Alors mes chers amis quels enseignements tirer de ces 2 journées ?
Je ferai, tout d'abord, un rapprochement entre deux moments forts de cette université.
Le premier, je veux parler de la présence de Jacques Delors -qui, comme à son habitude, nous a gratifiés d'un discours de très haut niveau et éclairé- du second qui concerne la représentativité syndicale, au cours duquel vous avez apporté des témoignages riches d'enseignements et avancé des pistes à notre réflexion.
Alors quel rapport peut-il donc bien y avoir entre Jacques Delors et la représentativité ?
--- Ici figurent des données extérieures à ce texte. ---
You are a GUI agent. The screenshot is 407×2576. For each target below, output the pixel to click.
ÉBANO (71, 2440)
Depuis août 2008, nous avons eu l'occasion de le dire et de le redire, la représentativité syndicale, en France, est fondée sur l'audience obtenue dans les entreprises.
Nous avons vu, aussi, qu'un syndicat qui ne ferait pas 10 % ne serait plus représentatif.
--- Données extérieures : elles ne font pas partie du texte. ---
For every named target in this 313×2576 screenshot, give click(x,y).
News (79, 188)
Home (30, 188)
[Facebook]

Il s'agit, là, vous le constatez tous les jours, d'une injustice flagrante, d'une attaque contre le pluralisme syndical, source de richesses, et d'un déni de démocratie.
Reprenons l'exemple de Jacques Delors. Si son courant de pensée devait obtenir 10 % pour être représentatif, il disparaitrait purement et simplement du paysage. Et pourtant, ce courant de pensée (qui associe démocratie chrétienne et sociale démocratie), bien que minoritaire en France, a contribué à de nombreuses avancées sociales.
Ce courant de pensée est également celui qui est à l'origine de la construction européenne et d'une vision de la construction sociale que nous partageons largement.
Jacques Delors, lui-même, est le Président de la Commission qui a le plus marqué l'histoire de cette institution.
De tout cela, si les règles étaient les mêmes que celles qui nous sanctionnent, il n'existerait plus rien !
De la même manière, parce que la CFTC ne parviendrait pas à atteindre la barre des 10 %, on voudrait qu'elle disparaisse du paysage syndical français, jetant dans les poubelles de l'histoire tous les progrès sociaux qu'elle a porté, accompagné : les allocations familiales, les conventions collectives, le SMIG, les allocations chômages, la formation tout au long de la vie, la transferabilité des droits attachés à la personne, l'accompagnement personnalisé...
Et plus près de nous : le conseiller du salarié; la participation, le congé individuel de formation... Et bien sûr, ce n'est pas fini, la CFTC contribue, chaque jour, dans chaque négociation, à faire progresser les droits des travailleurs...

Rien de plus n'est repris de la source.